Memory on the die has been done in micro controlers for years. It isn't going to happen on PCs for a long time.
"A CPU like this new VIA CPU might be slow, but if you had sufficient memory integrated right on the CPU die, it would blow the pants off your latest 4+GHz Core 2 Duo."
What is sufficient memory? 4 GB or Maybe 512 MB? There is a reason that they use Static ram for cache. It needs to be fast. So lets say that you get 512 MB on the die are you not going to allow the user to add more memory? Or how about this. You put 512 MB on the die and then let them add memory on the buss if they need more. And then you could have it swap memory from the slower buss memory in to the fast on die memory to speed everything up... Yea and we could call it a cache!
Until you can put the full address space on the die it will not work for anything but microcontrollers.
See my blog http://ilovecookes.blogspot.com/ for light hearted technical information.
"I don't claim to know a whole lot about processor tech, but I know that it wouldn't be hard to add this sort of optimization."
It is hard and it has been done. That is exactly what the cache does.
The tasks that need the memory the most stay in the cache longest.
See my blog http://ilovecookes.blogspot.com/ for light hearted technical information.
My first clue you were full of crap was this: "Silverthorne will be a 1ghz proc sucking down 20w at peak". I'm not sure if you pay attention, but Intel has Core 2 Solo chips running at 1.06/1.2Ghz that peak at 5.5 watts. Silverthorne is a 45nm chip running on a simplified core-2-esque march, and you're making this ridiculous claim that it will "suck down" 20w at peak.
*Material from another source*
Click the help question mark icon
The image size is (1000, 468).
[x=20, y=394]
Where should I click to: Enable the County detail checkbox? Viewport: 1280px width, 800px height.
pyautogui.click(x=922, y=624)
Seriously, 2006 called, it wants its news back.
That's fine that you feel that way. Now show me a news report, white paper, press release, or ANYTHING that backs those numbers up.
The only press release that I could find that had actual numbers on it said that 5w was the goal of the product line by 2010. So if you have something better to go by than armchair techno-forecasting, please, go ahead and post it.
-Rick
"Most people in the U.S. wouldn't know they live in a tyrannical state if it walked up and grabbed their junk." - MyFirs
And after I RTFA it does have the on-board cryptography, and according to the article it will have double the performance of current Via chips. So this could be a very good chip for a low powered business laptop. I know that my P4m rarely gets above 600Mhz when I'm working on it, so I doubt that I'd even notice if you switched it with a Via. And having quick hashing and encryption/decryption would be a really nice feature if I had clients data on it.That's my
ACs don't waste your time replying, your posts are never seen by me.
On single-threaded CPU's, perhaps. But look at the Sun UltraSPARC T1 and T2. They are multithreaded - each core rotates between up to four threads on each clock cycle. When a cache miss occurs, it simply pulls the affected thread from rotation and continues with the remaining threads while fetching the data in the background. This means cache misses have a much smaller impact on performance than they do on single-threaded CPU's. Thus they need much less cache to maintain performance and throughput.
Putting main memory on the die just isn't practical, except for application-specific embedded microprocessors. It would be expensive and wouldn't actually give you much of a speed increase. Cache is a way of using a small amount of fast memory to speed up some slow memory. The nice thing about it is that the speed increase is out of proportion to its size because of common access patterns. And it's transparent.